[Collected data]
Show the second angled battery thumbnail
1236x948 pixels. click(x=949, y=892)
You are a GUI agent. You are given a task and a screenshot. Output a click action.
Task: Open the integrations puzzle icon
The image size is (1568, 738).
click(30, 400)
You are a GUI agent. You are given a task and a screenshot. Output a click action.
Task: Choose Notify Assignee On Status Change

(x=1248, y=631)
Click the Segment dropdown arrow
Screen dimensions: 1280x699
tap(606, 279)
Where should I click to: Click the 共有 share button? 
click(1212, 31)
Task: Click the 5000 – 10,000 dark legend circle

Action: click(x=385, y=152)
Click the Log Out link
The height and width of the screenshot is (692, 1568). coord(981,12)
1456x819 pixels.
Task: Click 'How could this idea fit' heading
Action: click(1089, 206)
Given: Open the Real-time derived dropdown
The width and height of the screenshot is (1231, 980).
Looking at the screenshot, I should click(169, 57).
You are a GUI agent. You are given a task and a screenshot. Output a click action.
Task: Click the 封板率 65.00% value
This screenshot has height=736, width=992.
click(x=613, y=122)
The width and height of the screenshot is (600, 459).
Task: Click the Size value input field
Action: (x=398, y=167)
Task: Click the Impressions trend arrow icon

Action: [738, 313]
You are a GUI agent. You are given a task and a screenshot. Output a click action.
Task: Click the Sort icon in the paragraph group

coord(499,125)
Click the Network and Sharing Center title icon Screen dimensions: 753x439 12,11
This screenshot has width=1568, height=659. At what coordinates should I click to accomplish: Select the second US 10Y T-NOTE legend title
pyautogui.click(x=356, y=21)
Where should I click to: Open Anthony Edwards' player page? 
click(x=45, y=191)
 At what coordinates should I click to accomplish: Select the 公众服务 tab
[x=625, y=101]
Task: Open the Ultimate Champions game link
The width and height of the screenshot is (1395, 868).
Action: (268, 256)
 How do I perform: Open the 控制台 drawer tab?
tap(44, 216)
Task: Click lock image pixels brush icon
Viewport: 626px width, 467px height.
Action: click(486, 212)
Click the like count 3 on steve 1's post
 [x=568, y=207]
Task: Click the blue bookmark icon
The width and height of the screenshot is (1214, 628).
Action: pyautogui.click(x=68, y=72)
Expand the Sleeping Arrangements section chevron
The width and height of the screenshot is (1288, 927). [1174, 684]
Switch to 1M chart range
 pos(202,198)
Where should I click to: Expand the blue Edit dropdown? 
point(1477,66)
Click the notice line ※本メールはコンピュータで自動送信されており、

- **Problem details**: Copy the records above exactly as they appear.

- **Reply**:
Show the second angled battery thumbnail
1236x948 pixels. click(x=949, y=892)
You are a GUI agent. You are given a task and a screenshot. Output a click action.
Task: Open the integrations puzzle icon
The image size is (1568, 738).
click(30, 400)
You are a GUI agent. You are given a task and a screenshot. Output a click action.
Task: Choose Notify Assignee On Status Change

(x=1248, y=631)
Click the Segment dropdown arrow
Screen dimensions: 1280x699
tap(606, 279)
Where should I click to: Click the 共有 share button? 
click(1212, 31)
Task: Click the 5000 – 10,000 dark legend circle

Action: click(x=385, y=152)
Click the Log Out link
The height and width of the screenshot is (692, 1568). coord(981,12)
1456x819 pixels.
Task: Click 'How could this idea fit' heading
Action: click(1089, 206)
Given: Open the Real-time derived dropdown
The width and height of the screenshot is (1231, 980).
Looking at the screenshot, I should click(169, 57).
You are a GUI agent. You are given a task and a screenshot. Output a click action.
Task: Click the 封板率 65.00% value
This screenshot has height=736, width=992.
click(x=613, y=122)
The width and height of the screenshot is (600, 459).
Task: Click the Size value input field
Action: (x=398, y=167)
Task: Click the Impressions trend arrow icon

Action: [738, 313]
You are a GUI agent. You are given a task and a screenshot. Output a click action.
Task: Click the Sort icon in the paragraph group

coord(499,125)
Click the Network and Sharing Center title icon Screen dimensions: 753x439 12,11
This screenshot has width=1568, height=659. At what coordinates should I click to accomplish: Select the second US 10Y T-NOTE legend title
pyautogui.click(x=356, y=21)
Where should I click to: Open Anthony Edwards' player page? 
click(x=45, y=191)
 At what coordinates should I click to accomplish: Select the 公众服务 tab
[x=625, y=101]
Task: Open the Ultimate Champions game link
The width and height of the screenshot is (1395, 868).
Action: (268, 256)
 How do I perform: Open the 控制台 drawer tab?
tap(44, 216)
Task: Click lock image pixels brush icon
Viewport: 626px width, 467px height.
Action: click(486, 212)
Click the like count 3 on steve 1's post
 [x=568, y=207]
Task: Click the blue bookmark icon
The width and height of the screenshot is (1214, 628).
Action: pyautogui.click(x=68, y=72)
Expand the Sleeping Arrangements section chevron
The width and height of the screenshot is (1288, 927). [1174, 684]
Switch to 1M chart range
 pos(202,198)
Where should I click to: Expand the blue Edit dropdown? 
point(1477,66)
Click the notice line ※本メールはコンピュータで自動送信されており、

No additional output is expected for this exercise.